• [WHAT YOU ARE ASKED TO DO]: Excluding all pictures, please output the listing exactly.

• [SOURCE INFORMATION]:
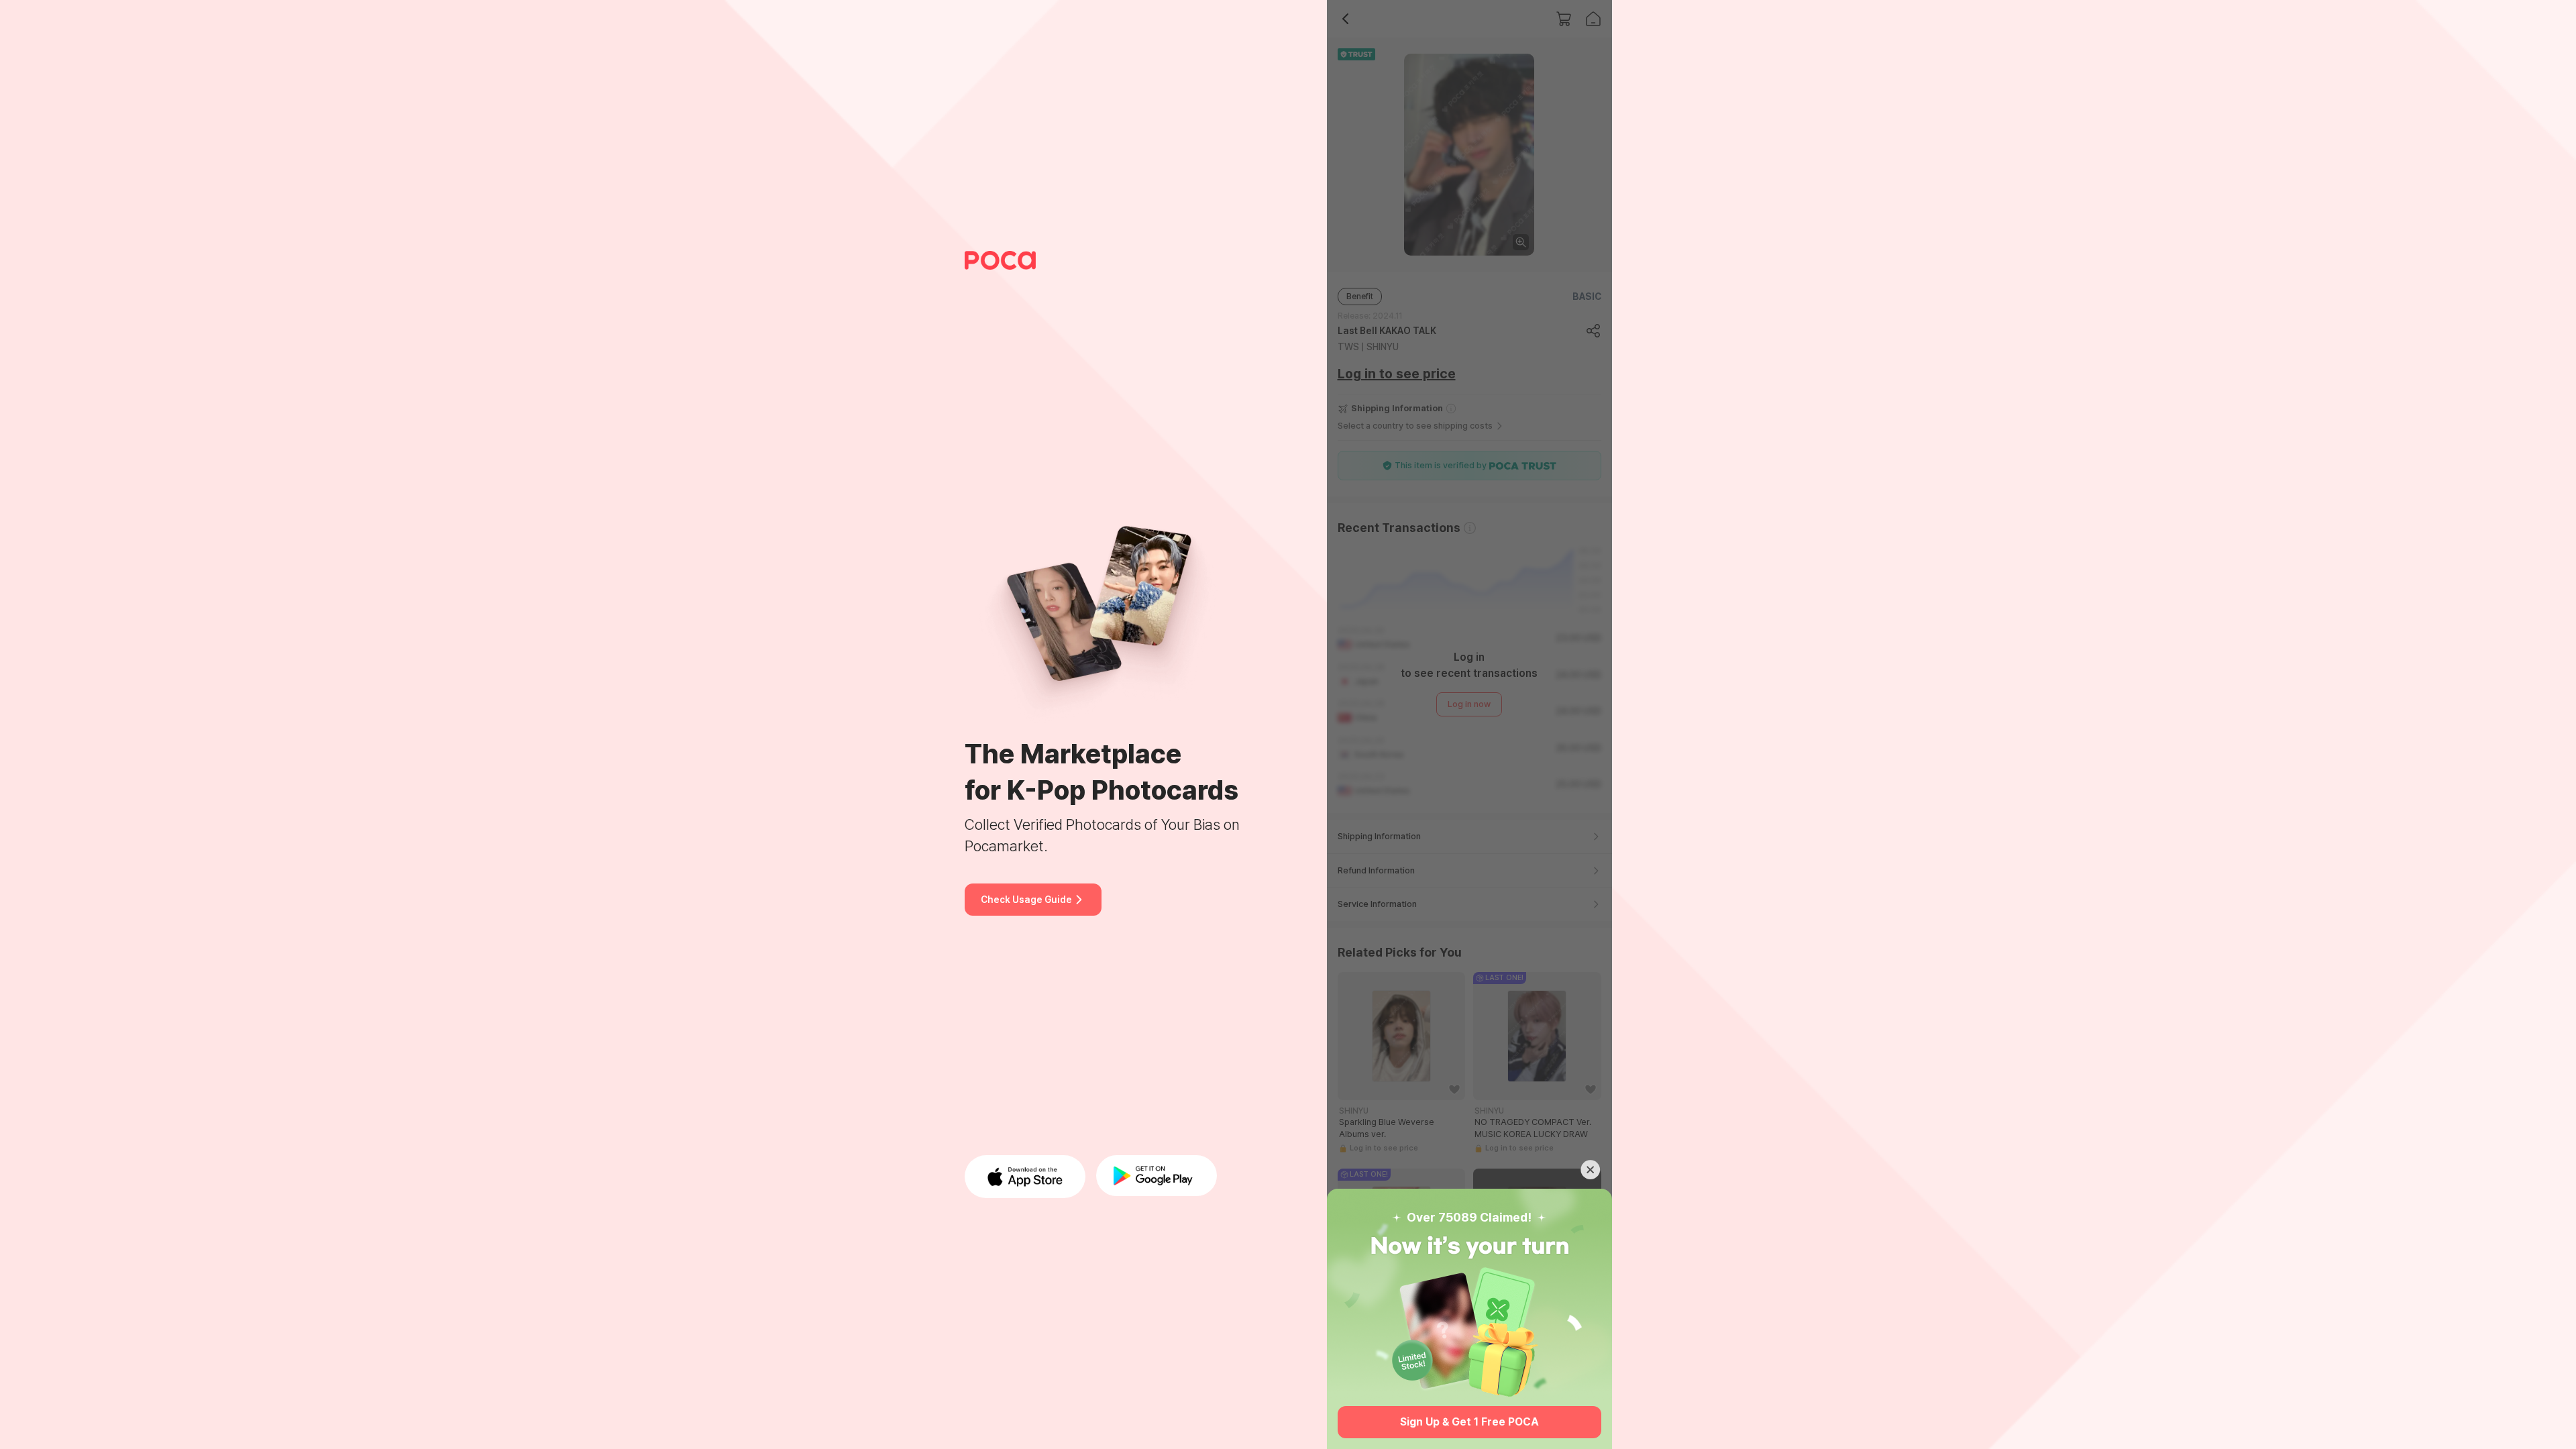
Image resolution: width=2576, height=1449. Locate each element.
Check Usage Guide (1026, 899)
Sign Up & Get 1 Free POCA (1469, 1421)
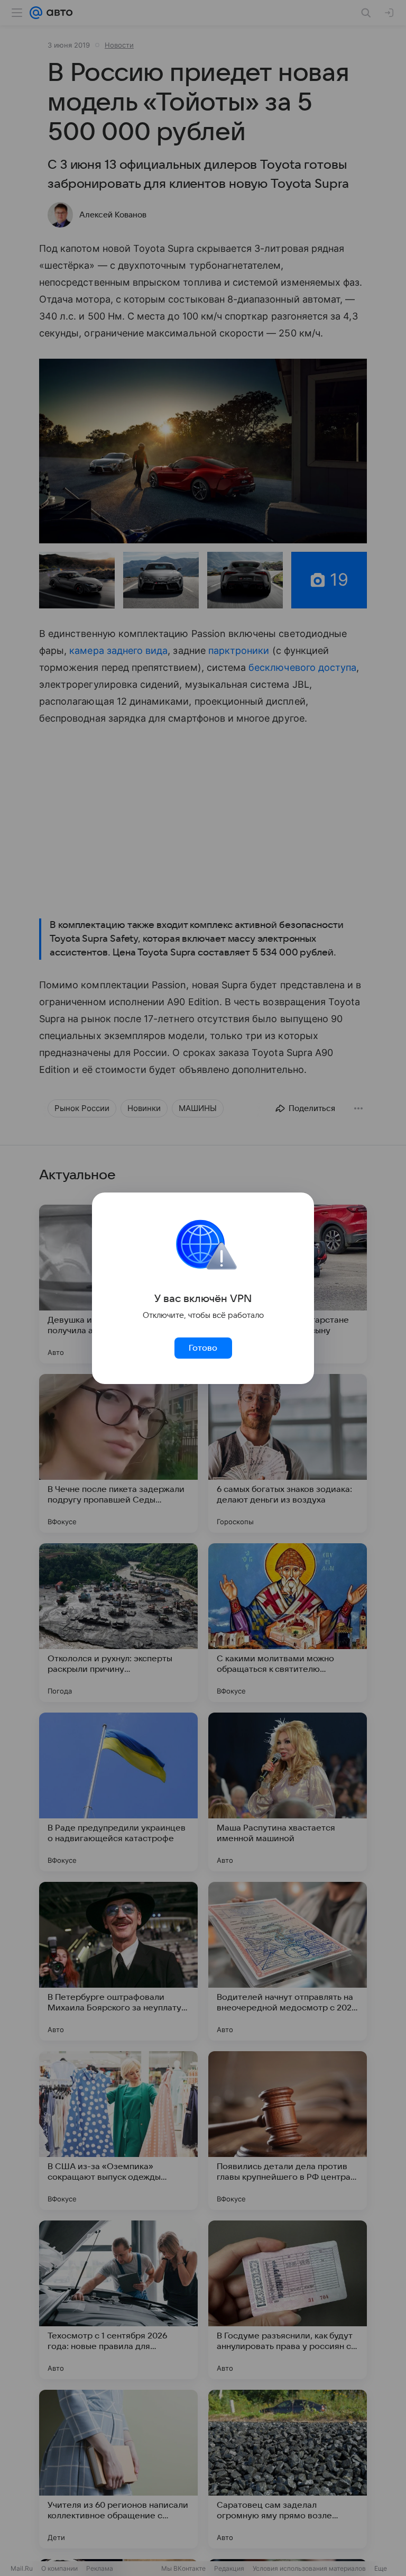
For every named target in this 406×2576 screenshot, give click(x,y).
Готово (203, 1348)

• [RESPONSE BOX]:
Image resolution: width=2576, height=1449. Locate each element.
Check Usage Guide (1026, 899)
Sign Up & Get 1 Free POCA (1469, 1421)
For every named target in this 406×2576 screenshot, give click(x,y).
Готово (203, 1348)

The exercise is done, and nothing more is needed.